#### [The data]

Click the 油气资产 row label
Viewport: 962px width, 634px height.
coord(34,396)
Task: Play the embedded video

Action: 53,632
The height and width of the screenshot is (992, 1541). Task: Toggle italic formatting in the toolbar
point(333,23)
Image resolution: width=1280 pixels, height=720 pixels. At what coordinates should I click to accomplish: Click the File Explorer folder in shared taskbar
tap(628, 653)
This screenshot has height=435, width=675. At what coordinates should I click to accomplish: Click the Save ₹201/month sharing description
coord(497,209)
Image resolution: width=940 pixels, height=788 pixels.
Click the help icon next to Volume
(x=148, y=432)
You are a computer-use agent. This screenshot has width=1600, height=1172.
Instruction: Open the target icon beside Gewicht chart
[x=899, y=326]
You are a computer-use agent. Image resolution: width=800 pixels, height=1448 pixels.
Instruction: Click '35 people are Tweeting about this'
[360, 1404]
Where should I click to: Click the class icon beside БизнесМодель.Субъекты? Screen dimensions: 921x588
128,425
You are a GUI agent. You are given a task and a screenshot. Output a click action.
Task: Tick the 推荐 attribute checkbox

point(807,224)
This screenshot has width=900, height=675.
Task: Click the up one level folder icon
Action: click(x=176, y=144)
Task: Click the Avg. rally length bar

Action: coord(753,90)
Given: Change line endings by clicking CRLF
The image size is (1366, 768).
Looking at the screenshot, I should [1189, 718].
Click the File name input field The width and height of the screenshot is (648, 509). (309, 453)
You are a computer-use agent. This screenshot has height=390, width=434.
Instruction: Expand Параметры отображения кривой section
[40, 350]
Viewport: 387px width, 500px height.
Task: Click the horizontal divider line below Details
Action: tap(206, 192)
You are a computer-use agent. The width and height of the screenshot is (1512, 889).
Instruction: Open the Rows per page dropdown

#### [Exercise prompt]
The complete data is to be transcribed verbatim.

#### [Written reply]
Click the 油气资产 row label
Viewport: 962px width, 634px height.
coord(34,396)
Task: Play the embedded video

Action: 53,632
The height and width of the screenshot is (992, 1541). Task: Toggle italic formatting in the toolbar
point(333,23)
Image resolution: width=1280 pixels, height=720 pixels. At what coordinates should I click to accomplish: Click the File Explorer folder in shared taskbar
tap(628, 653)
This screenshot has height=435, width=675. At what coordinates should I click to accomplish: Click the Save ₹201/month sharing description
coord(497,209)
Image resolution: width=940 pixels, height=788 pixels.
Click the help icon next to Volume
(x=148, y=432)
You are a computer-use agent. This screenshot has width=1600, height=1172.
Instruction: Open the target icon beside Gewicht chart
[x=899, y=326]
You are a computer-use agent. Image resolution: width=800 pixels, height=1448 pixels.
Instruction: Click '35 people are Tweeting about this'
[360, 1404]
Where should I click to: Click the class icon beside БизнесМодель.Субъекты? Screen dimensions: 921x588
128,425
You are a GUI agent. You are given a task and a screenshot. Output a click action.
Task: Tick the 推荐 attribute checkbox

point(807,224)
This screenshot has width=900, height=675.
Task: Click the up one level folder icon
Action: click(x=176, y=144)
Task: Click the Avg. rally length bar

Action: coord(753,90)
Given: Change line endings by clicking CRLF
The image size is (1366, 768).
Looking at the screenshot, I should [1189, 718].
Click the File name input field The width and height of the screenshot is (648, 509). (309, 453)
You are a computer-use agent. This screenshot has height=390, width=434.
Instruction: Expand Параметры отображения кривой section
[40, 350]
Viewport: 387px width, 500px height.
Task: Click the horizontal divider line below Details
Action: tap(206, 192)
You are a computer-use agent. The width and height of the screenshot is (1512, 889).
Instruction: Open the Rows per page dropdown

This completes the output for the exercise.